WHAT TO DO:
Reproduce everything from the line containing "Task: Open the D timeframe interval menu" down to the line containing "Action: pos(128,20)", requests included, and raise each coordinate in the answers by 110.

Lines of data:
====
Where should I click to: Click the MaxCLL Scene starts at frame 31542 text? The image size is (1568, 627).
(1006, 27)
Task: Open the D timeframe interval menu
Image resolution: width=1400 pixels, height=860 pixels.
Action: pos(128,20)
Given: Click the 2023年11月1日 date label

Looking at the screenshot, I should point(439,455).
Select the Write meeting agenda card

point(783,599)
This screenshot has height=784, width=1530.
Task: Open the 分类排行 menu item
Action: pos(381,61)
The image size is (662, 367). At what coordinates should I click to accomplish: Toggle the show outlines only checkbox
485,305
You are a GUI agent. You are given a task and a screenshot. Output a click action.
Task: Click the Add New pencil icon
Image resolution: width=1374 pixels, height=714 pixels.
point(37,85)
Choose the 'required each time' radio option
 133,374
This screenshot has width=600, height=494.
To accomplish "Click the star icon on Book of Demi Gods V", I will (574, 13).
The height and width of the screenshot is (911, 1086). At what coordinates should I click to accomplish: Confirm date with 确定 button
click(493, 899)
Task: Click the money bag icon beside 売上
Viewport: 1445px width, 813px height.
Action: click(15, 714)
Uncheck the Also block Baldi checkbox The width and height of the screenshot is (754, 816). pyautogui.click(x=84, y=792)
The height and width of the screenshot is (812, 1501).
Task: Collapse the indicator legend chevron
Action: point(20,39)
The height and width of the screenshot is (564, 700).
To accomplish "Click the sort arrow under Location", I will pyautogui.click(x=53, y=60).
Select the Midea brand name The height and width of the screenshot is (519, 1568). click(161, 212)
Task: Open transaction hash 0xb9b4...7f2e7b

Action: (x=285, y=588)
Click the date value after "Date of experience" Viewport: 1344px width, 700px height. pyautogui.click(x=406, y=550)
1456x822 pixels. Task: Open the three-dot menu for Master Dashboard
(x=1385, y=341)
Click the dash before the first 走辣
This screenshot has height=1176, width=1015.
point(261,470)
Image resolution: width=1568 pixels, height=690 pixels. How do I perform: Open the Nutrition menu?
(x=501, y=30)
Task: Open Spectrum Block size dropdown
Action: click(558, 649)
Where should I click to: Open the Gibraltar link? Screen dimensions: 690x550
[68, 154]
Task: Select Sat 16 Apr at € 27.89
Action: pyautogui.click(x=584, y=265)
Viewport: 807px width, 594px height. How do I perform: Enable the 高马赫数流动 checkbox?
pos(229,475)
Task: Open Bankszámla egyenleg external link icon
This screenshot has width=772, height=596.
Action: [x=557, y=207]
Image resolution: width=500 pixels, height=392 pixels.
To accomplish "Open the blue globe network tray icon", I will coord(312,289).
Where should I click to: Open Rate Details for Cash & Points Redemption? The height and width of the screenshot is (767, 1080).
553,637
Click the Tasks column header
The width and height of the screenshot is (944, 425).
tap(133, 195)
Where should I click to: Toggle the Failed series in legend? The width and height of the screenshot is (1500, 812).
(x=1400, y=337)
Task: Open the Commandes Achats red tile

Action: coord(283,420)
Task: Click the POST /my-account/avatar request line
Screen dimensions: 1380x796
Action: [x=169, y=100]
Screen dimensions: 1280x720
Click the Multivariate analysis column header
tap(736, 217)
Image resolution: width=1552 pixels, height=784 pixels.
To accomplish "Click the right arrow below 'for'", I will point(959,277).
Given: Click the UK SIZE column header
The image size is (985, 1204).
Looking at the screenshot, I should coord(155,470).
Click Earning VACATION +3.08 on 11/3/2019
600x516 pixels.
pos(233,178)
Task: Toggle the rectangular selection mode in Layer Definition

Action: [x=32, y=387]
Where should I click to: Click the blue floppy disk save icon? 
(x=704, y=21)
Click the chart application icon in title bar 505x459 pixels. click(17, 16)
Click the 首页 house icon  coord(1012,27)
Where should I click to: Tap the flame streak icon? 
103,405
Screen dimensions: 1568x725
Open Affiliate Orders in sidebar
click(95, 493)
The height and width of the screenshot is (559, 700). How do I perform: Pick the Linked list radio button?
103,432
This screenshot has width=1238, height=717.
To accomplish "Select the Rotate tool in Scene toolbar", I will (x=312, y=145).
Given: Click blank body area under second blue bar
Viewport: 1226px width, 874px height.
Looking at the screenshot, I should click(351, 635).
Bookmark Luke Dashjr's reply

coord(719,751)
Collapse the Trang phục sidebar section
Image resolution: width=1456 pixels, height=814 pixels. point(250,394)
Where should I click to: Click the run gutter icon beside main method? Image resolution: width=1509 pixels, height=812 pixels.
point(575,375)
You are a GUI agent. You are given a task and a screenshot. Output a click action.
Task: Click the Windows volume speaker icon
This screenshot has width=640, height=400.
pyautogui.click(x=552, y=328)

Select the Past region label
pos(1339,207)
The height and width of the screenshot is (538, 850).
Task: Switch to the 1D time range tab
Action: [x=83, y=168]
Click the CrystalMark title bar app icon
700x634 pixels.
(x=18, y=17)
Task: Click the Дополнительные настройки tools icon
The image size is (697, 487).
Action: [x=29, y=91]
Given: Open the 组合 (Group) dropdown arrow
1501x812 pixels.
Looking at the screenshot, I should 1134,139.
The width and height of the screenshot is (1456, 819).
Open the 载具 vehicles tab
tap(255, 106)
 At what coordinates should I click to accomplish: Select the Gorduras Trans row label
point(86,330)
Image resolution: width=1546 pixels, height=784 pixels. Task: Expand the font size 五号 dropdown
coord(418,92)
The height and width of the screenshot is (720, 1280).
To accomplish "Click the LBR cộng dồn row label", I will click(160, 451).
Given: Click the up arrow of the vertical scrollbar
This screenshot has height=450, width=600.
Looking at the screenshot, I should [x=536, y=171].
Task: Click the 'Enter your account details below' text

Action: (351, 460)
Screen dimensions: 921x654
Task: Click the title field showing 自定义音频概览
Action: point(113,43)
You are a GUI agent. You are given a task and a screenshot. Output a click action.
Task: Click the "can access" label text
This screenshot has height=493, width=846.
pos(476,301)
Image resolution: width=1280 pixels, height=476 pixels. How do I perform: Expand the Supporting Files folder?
====
EXPECTED OUTPUT:
Task: Open the D timeframe interval menu
Image resolution: width=1400 pixels, height=860 pixels.
Action: pos(238,130)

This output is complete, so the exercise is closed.